What Does TNT Know, Again?: On The Fate of Men of a Certain Age

On The Fate of TNT’s Men of a Certain Age

July 11th, 2011

It hasn’t exactly been a secret that critics are fans of TNT’s Men of a Certain Age, but the simultaneous posting of two independent articles from prominent critics (HitFix’s Alan Sepinwall and AOL’s Maureen Ryan) defending the series against a potential cancellation has certainly cemented the show as this year’s critics’ cause.

For the record, I’m with both Alan and Mo regarding the show: the back half of the second season was maybe its strongest stretch to date, taking each character on a distinct journey that always felt controlled more by the ebbs and flows of life than by the machinations of plot development. The finale, in particular, was narratively complex while staying true to the characters and their relationships. It was about Joe’s relationship with his children, Owen’s relationship with his father, and Terry’s relationship with his past, as much as it was about golf, car dealerships, and career paths. It was a hopeful finale, perhaps, but it was not one that offered any sort of ending. In fact, I don’t know if this is a show that can truly have an ending given its focus on lives being lived.

Of course, Alan and Mo’s posts exist because the show is low-rated, and TNT is not a network known for its low-rated shows. In fact, given that Alan and Mo have covered the show’s strengths so well already, I’m actually more interested in the TNT side of this equation. A network that has staked its reputation on “We Know Drama,” TNT has found great success with quasi-serial procedurals like The Closer and Rizzoli & Isles (which both return tonight), and recently greenlit a second season for its sci-fi drama Falling Skies.

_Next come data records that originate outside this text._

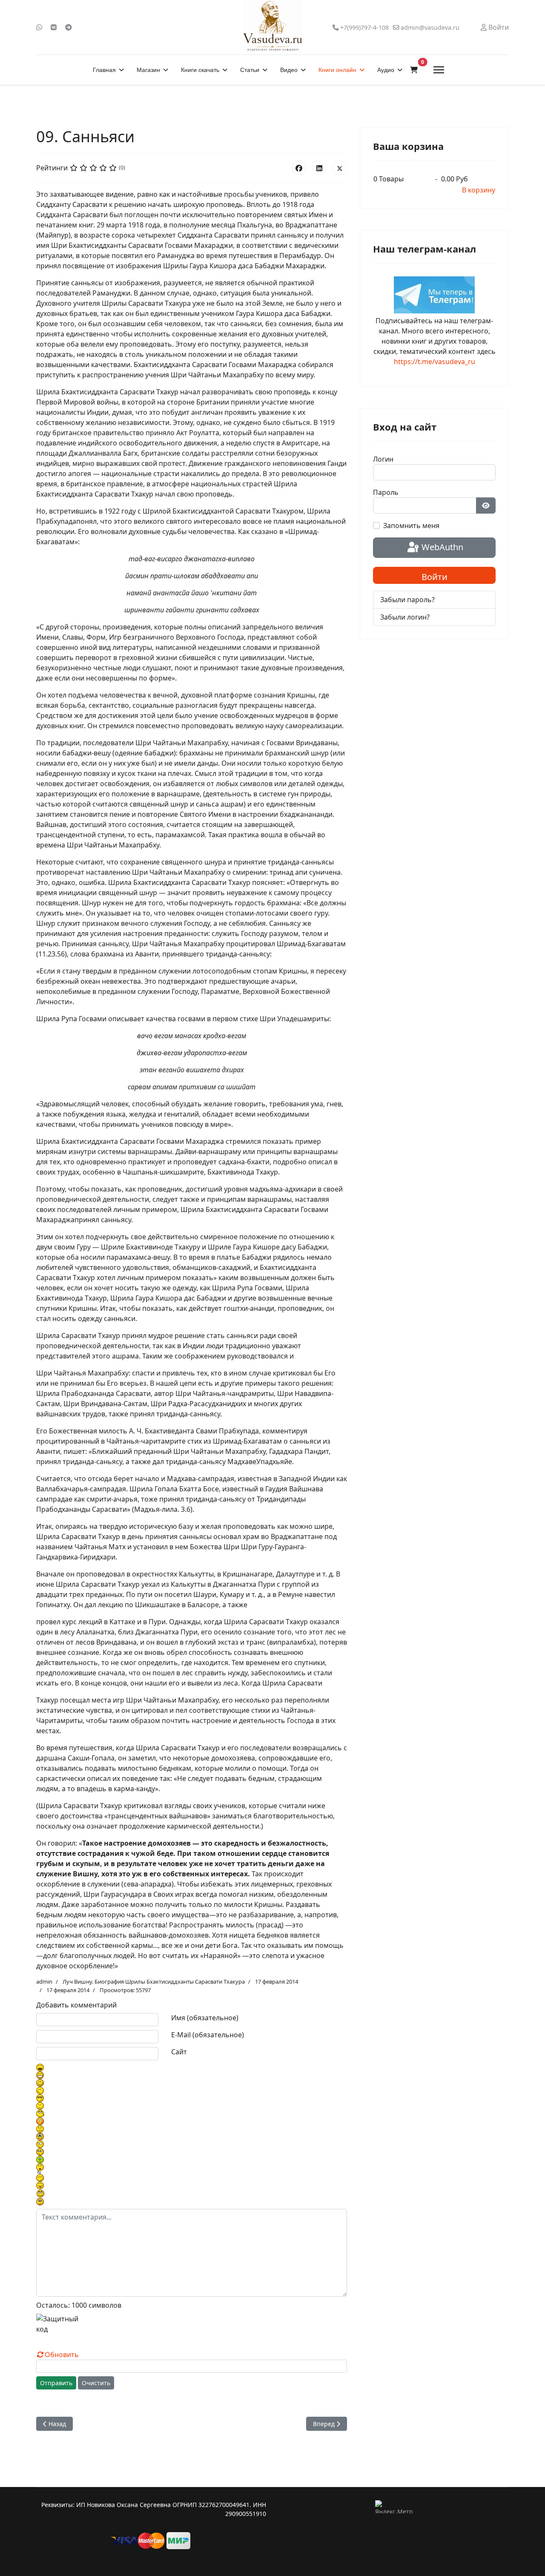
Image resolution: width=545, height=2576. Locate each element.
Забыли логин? (405, 617)
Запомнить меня (411, 525)
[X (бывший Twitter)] (340, 168)
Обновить (62, 2354)
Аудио (385, 69)
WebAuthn (441, 547)
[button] (413, 70)
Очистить (96, 2383)
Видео (289, 69)
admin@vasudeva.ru (430, 27)
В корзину (478, 190)
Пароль (386, 492)
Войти (434, 577)
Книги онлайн (337, 69)
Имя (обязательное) (204, 2017)
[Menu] (438, 70)
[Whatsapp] (39, 27)
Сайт (179, 2051)
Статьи (249, 69)
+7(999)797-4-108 (364, 27)
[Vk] (54, 27)
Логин (383, 459)
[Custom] (68, 27)
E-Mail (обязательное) (207, 2034)
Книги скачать (200, 69)
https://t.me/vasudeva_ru (434, 361)
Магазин (148, 69)
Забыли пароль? (407, 599)
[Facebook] (299, 168)
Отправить (56, 2383)
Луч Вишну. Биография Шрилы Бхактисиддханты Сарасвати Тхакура (154, 1981)
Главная (104, 69)
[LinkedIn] (319, 168)
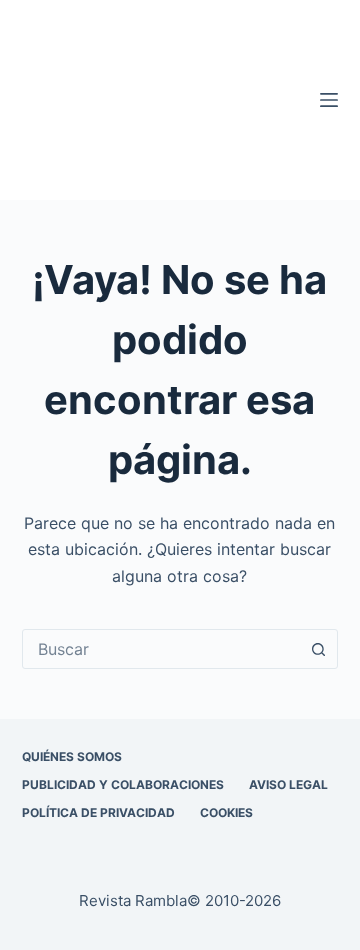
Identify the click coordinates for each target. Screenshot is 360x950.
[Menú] (329, 100)
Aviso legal (288, 784)
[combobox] (161, 649)
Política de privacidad (98, 812)
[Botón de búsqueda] (318, 649)
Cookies (226, 812)
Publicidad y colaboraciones (123, 784)
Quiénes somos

When people appeal to a network to save a show, there needs to be some sort of justification. For Chuck it was product placement and a willingness to make budget concessions, while for Friday Night Lights it was an off-network distribution deal with DirecTV. Other networks, meanwhile, are in such dire shape that they can’t afford to cancel shows with a heartbeat (NBC, I am looking at you). With TNT, though, you have a stable and consistently-performing network that seems immune to the vast majority of “Save our Show” logics, except for the one that critics help manage.

And the one that remains loosely defined for TNT.

Continue reading

7 Comments

Filed under Men of a Certain Age

Season Premiere: Torchwood: Miracle Day – “The New World”

“The New World”

July 8th, 2011

It’s a familiar story by now: like a large number of other critics, Torchwood was pretty far off my radar until Children of Earth (which I reviewed here), the show’s third series/season that took the critical world by storm. In fact, I saw Children of Earth before I started watching Doctor Who, so it also stood as my first engagement with Russell T. Davies and the somewhat spirited debate that surrounds his televisual output.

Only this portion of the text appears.